- DIRECTION
Return, word for word, the stretch of the items below from the line containing "Given: Open the Debug Memory Graph icon" through the line containing "(x=105, y=1240)", and leave the pictures out of your answer.

+++

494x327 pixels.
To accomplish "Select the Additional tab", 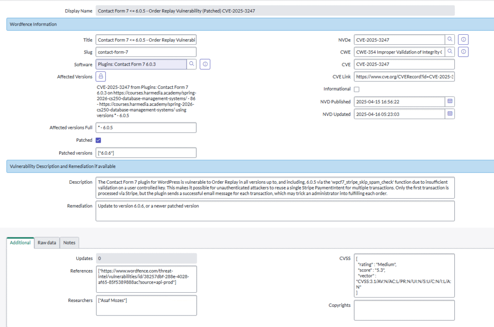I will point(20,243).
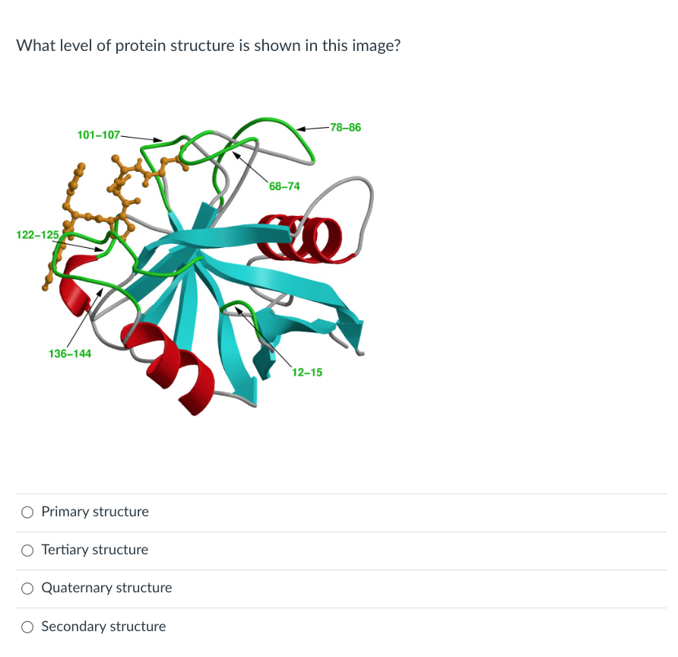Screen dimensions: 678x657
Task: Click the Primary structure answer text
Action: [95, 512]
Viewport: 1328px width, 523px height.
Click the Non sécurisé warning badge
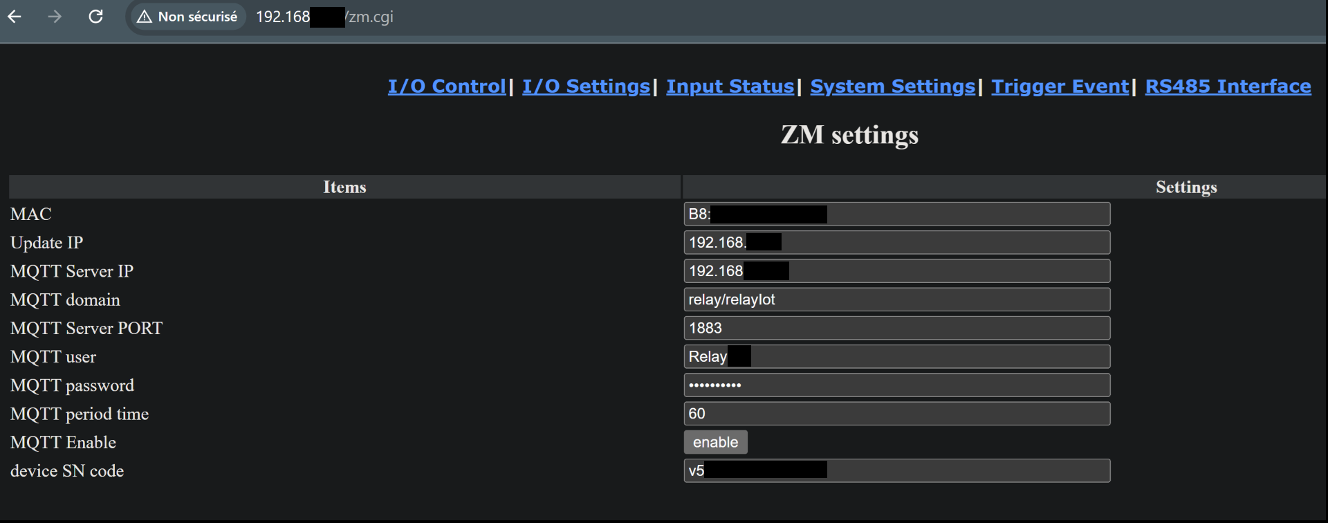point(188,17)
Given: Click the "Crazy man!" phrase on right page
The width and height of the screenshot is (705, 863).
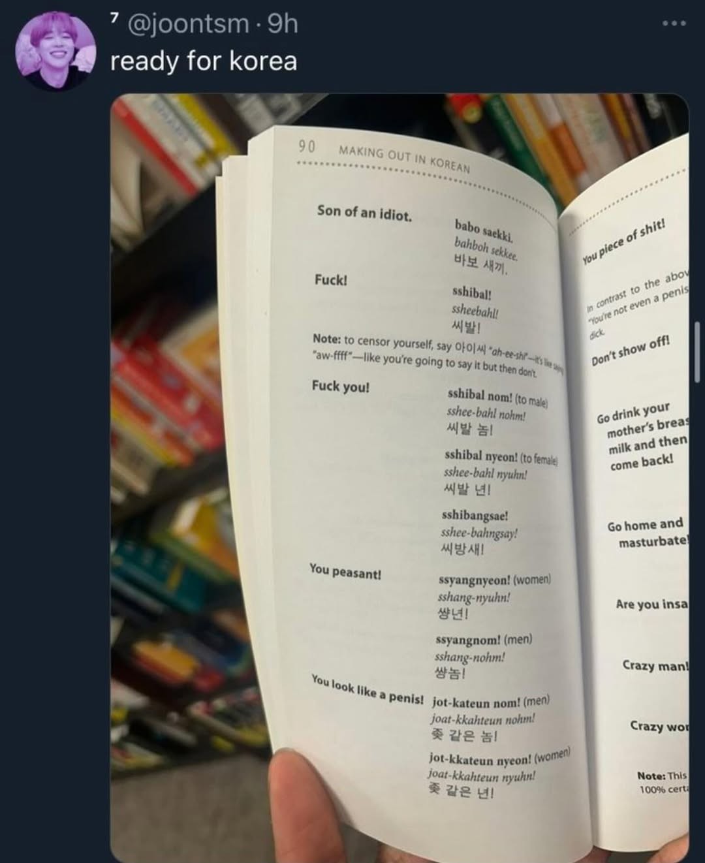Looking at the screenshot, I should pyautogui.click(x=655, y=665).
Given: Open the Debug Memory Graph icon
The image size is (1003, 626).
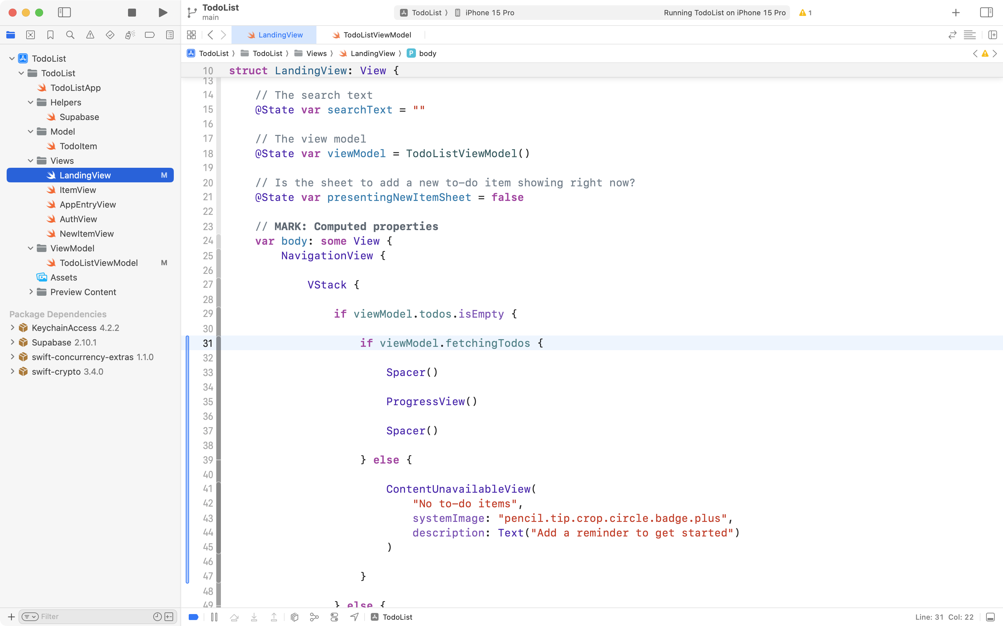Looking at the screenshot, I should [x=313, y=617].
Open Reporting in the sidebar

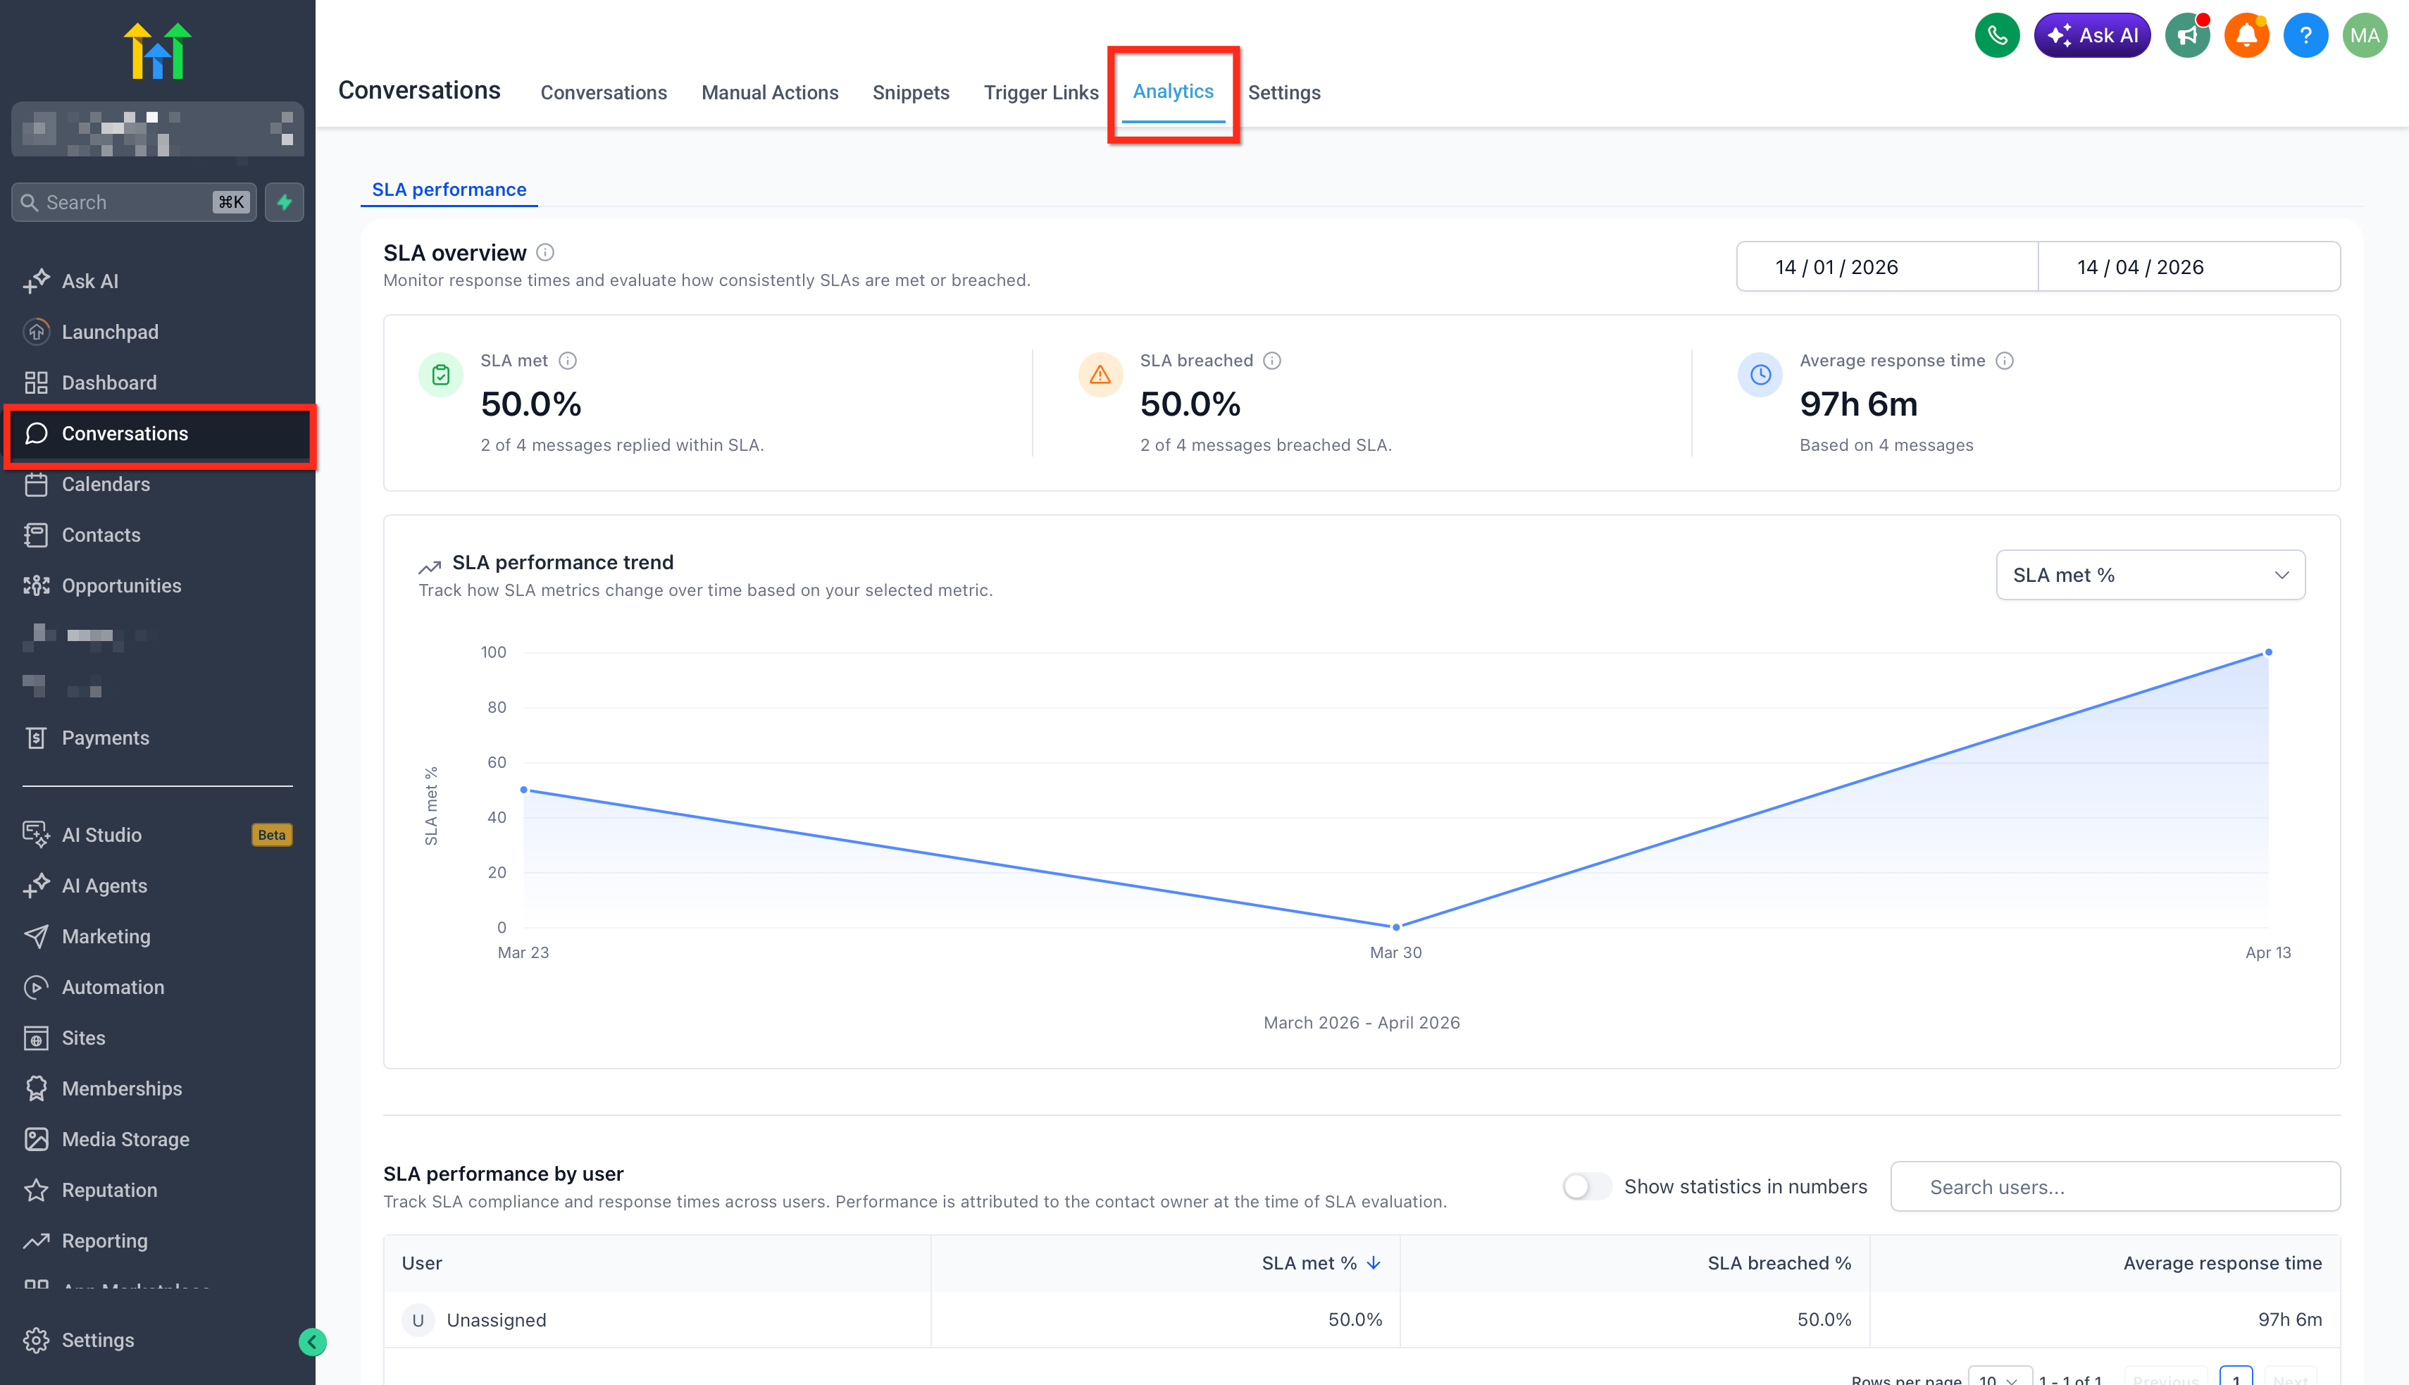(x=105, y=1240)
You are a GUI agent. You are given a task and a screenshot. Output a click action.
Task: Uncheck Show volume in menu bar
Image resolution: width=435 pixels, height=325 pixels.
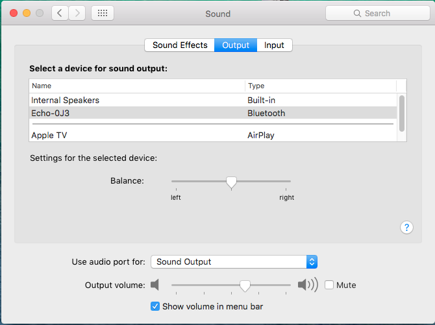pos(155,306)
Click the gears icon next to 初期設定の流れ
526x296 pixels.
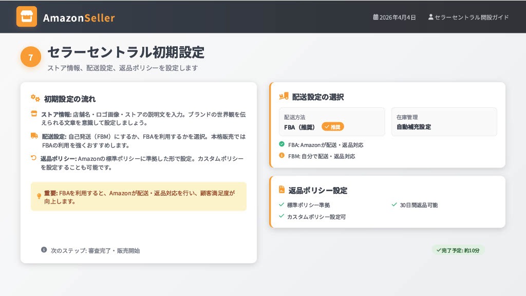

+++

- FINAL ANSWER
Given: Open the Debug Memory Graph icon
The image size is (1003, 626).
Looking at the screenshot, I should [x=313, y=617].
Open Reporting in the sidebar

(x=105, y=1240)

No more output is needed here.